Violador serial de Rosario: acusado se negó a declarar y le dictaron prisión preventiva

Pablo Nicolás Barreto, joven de 24 años acusado de haber cometido al menos ocho violaciones a mujeres en Rosario se negó a declarar y la jueza de la causa le dictó la prisión preventiva, informaron fuentes judiciales.

Fuentes judiciales informaron que el detenido fue sometido en la mañana de este domingo a una audiencia imputativa ante la magistrada penal Trinidad Ciavero, en los tribunales rosarinos, donde también estuvo presente la fiscal Alejandra Raigal.

El acusado se negó a declarar y se le dictó la prisión preventiva por ocho casos de robo, privación ilegal de la libertad y abuso sexual contra las mujeres que fueron atacadas en distintos puntos de la ciudad de Rosario.

“Con seguridad hay otros dos casos en los que falta avanzar, pero vamos a llevar adelante la acusación”, adelantó la fiscal Raigal una vez finalizada la investigación. De acuerdo a la acusación de la fiscalía, los ochos hechos que se le imputan al detenido fueron cometidos entre enero y julio de este año en locales atendidos por mujeres jóvenes.

“El acusado tiene el mismo patrón de conducta en casi todos los ataques. Primero entraba al negocio a ofrecer un servicio de seguridad o de cámaras, o preguntaba por un artículo, se cercioraba de que hubiera una mujer joven sola y que no hubiese cámaras de seguridad en el interior y después volvía otra vez como cliente”, relató la fiscal. Según precisó Raigal, el atacante luego las amenazaba con un arma que no fue encontrada, llevaba a sus víctimas hacia un baño del fondo, las ataba con precintos plásticos negros, de distintos tamaños y a todas igual -en el cuello, las muñecas y los tobillos- y después abusaba o intentaba abusar de ellas.

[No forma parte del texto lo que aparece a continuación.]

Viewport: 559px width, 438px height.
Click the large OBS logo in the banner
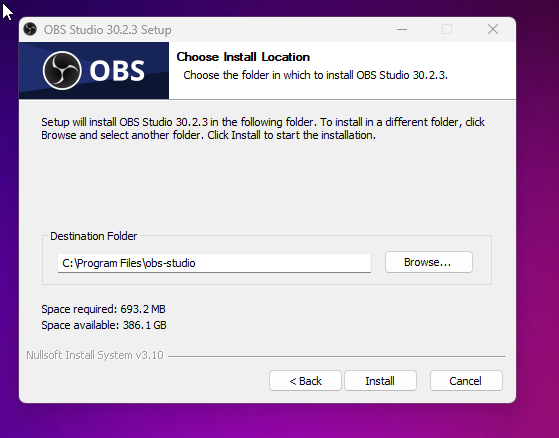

El primero de los hechos se registró en febrero pasado y el último en la madrugada de este miércoles, a pocos metros de la Facultad de Medicina, el cual tuvo como víctima a una adolescente de 17 años que describió la odisea en su cuenta de la red social Twitter.

La joven dijo que el sujeto la amenazó con un arma, la llevó tras un árbol, y tras revisarle las pertenencias, la manoseó y la obligó a practicarle sexo oral.

En todos los hechos, el atacante ató de pies y manos a las víctimas, a las que también les colocó un precinto en el cuello.

En los primeros episodios, las violaciones fueron contra mujeres que quedaban solas al frente de comercios, aunque después los ataques se produjeron en la vía pública.

A principios de julio pasado, la dueña de una veterinaria, que logró deshacerse de las ataduras que le había impuesto el abusador y amenazarlo con una tijera, para luego escapar, decidió hacer una campaña para alertar a otras mujeres.

La mujer, llamada Jorgelina, publicó el caso en redes sociales: “Yo lo pude resolver porque tengo 42 años y sé como sacarme un tipo de encima. Pero una piba de 19 o 20 años no lo puede hacer. Hablando con la familia de la chica me di cuenta de que es la misma persona que me atacó. La misma. Y si alguien no lo detiene, si alguien no le pone freno, le va a seguir cagando la vida a otras mujeres”.